O abbade dirigiu-se á porta e bateu.

—Quem é?—perguntou de dentro a voz aspera do mestre.

—Abra, mestre Joaquim, faz favor?

O abbade entrou. Para os pequenos foi como se vissem a Providencia.

—Então o que lhe fizeram estes mariolas, sr. Joaquim?—perguntou o abbade, olhando em roda para os alumnos.

—O que me fizeram? Roubaram-me dois lapis!

—Oh! que grande peccado!—exclamou o abbade, arregalando os olhos.

—E é que nenhum confessa—explicou o mestre. E bradou, voltado para os pequenos—nenhum confessa, mas eu ra a i xo-os, aqui, todos.

O abbade poz-lhe a mão no hombro e serenou-o, dizendo-lhe:

—Pois se nenhum confessa, é o mesmo; que vamos já saber quem foi.

Espere ahi que volto já.

Saíu o abbade, e, passados instantes, entrou na aula, precedido de uma rapariga.

Aproximou-se da mesa e disse:

—Põe tudo aqui em cima, Josephinha. Assim. Agora vai-te embora.

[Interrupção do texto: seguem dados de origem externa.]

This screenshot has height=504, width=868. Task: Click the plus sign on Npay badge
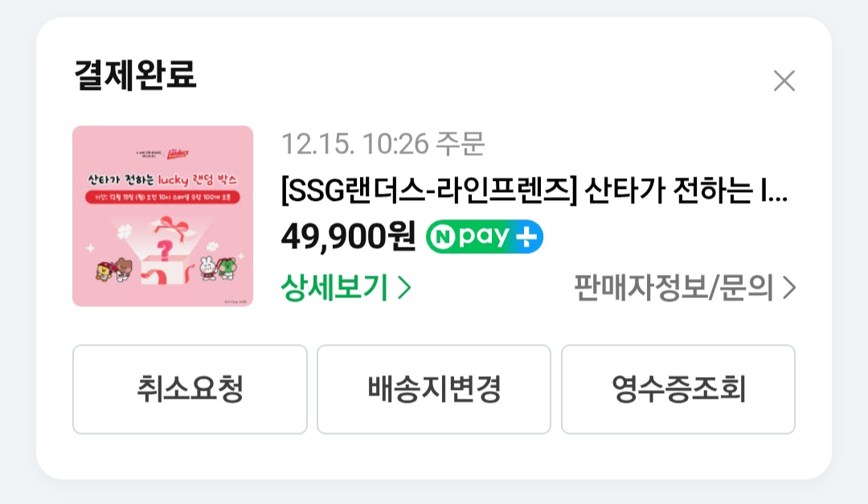[x=526, y=237]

A pequena poisou uma panella de folha, e tirou debaixo do avental um gallo preto. O abbade metteu o gallo dentro da panella, cobriu-a com o testo, e principiou assim:

—Fez-se um grande peccado! Roubaram um lapis! Quem rouba um lapis, é muito capaz de roubar tudo! Meus filhos, um de vós commetteu o crime; e não o confessa por vergonha. Ora, por causa d’aquelle que roubou os lapis, vão padecer todos os mais. Ahi teem! Em vez de só fazer um peccado, que Nosso Senhor lhe perdoava, se o confessasse e se arrependesse, vae commetter muitos: faltar á verdade, que é tão feio, e depois deixar que os outros soffram injustamente.

Os pequeninos ouviam o abbade com religiosa veneração.

O abbade proseguiu:

—Hão de vir todos, cada um por sua vez, pôr a mão sobre esta panella. O gallo preto ha de cantar logo que sinta sobre o testo a mão criminosa do que roubou o lapis. E fica assim conhecido o ladrão; o sr. mestre Joaquim ha de castigal-o, e eu não o quero ver mais. Ora, torno a dizer, se confessar está perdoado.

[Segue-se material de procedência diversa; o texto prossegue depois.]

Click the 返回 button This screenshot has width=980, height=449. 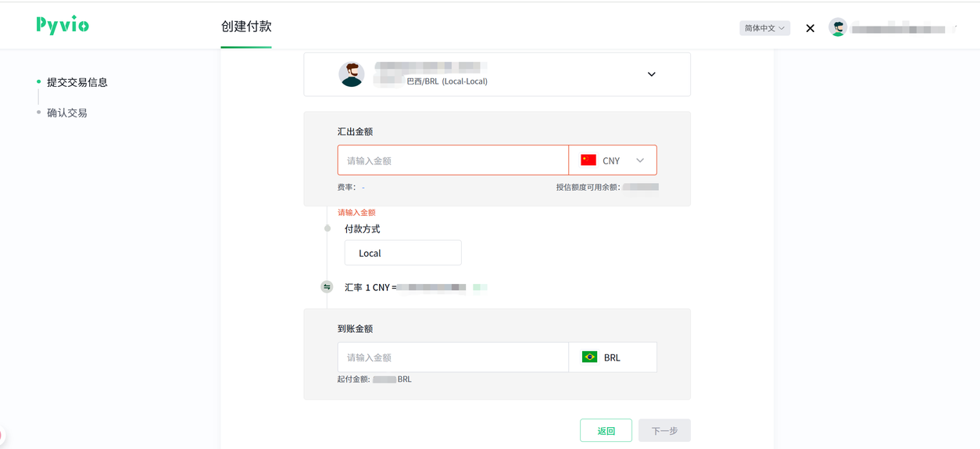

Na aula, silencio profundo.

—Nenhum se accusa?—disse o abbade.—Venha o numero 1.

Foi o numero 1 e poisou a mão sobre o testo. O gallo não cantou.

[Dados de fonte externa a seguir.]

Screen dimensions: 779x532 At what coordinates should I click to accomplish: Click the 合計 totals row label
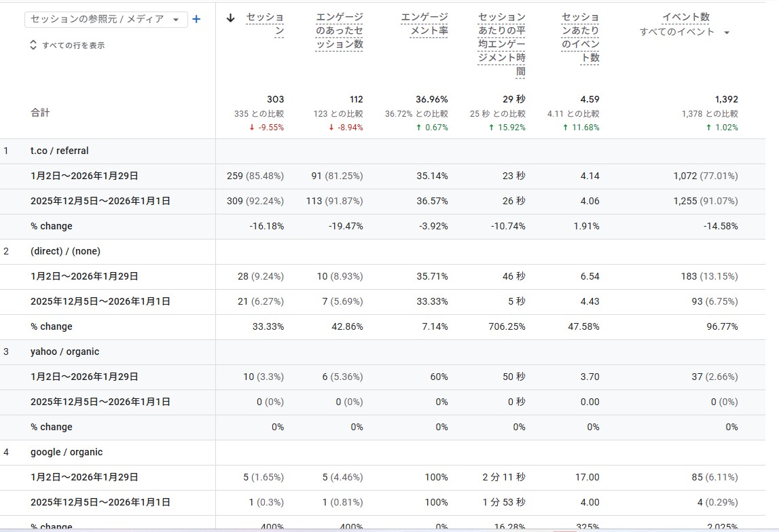pyautogui.click(x=40, y=113)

Foi o numero 2, foi o numero 3 e chegou até ao numero 4.

Antes de chegar a vez ao numero 5, todos os olhares convergiram para um canto da aula, d’onde partiam uns soluços afflictivos.

—Quem chora ahi?—perguntou o abbade.

Ergueu-se o Eusebio da Entrevada.

Era um pequenino de oito annos, muito pobresinho, com um palmito de cara que estava mesmo a pedir pão.

Era um cinco reis de gente, o Eusebio.

—É o da Emprégada—explicou o do Moleiro.

—Anda cá, menino—chamou o abbade—anda cá. Tu porque choras?

O pequeno aproximou-se para justificar as suas lagrimas, mostrou ao reitor os dois lapis roubados.

—Ah! foste tu, Eusebio?!

E Jesus! O pequeno chorava que era um dó do coração! E nem podia responder; apenas acenava.

—Então foste tu. E, olha, para que os tiraste?

—É que o sr. mestre—balbuciou o criminoso—disse-me que trouxesse eu um lapis, e eu não quiz pedir o dinheiro á minha mãe, que está emprégadinha na cama, e nem tem dinheiro para o caldo. E depois com medo de que o sr. mestre me batesse…

—Pegaste n’um lapis. Foi assim?—concluiu o parocho.

—Foi, sim, senhor.

—Mas tu tiraste dois!

O pequeno desatou a chorar.

—Para que tiraste dois?—insistia o padre.

—Era—explicou o Eusebio—para quando se acabasse um!…

O mestre estava já de palmatoria prompta.

O Eusebio estendeu resignado a mãosinha trémula.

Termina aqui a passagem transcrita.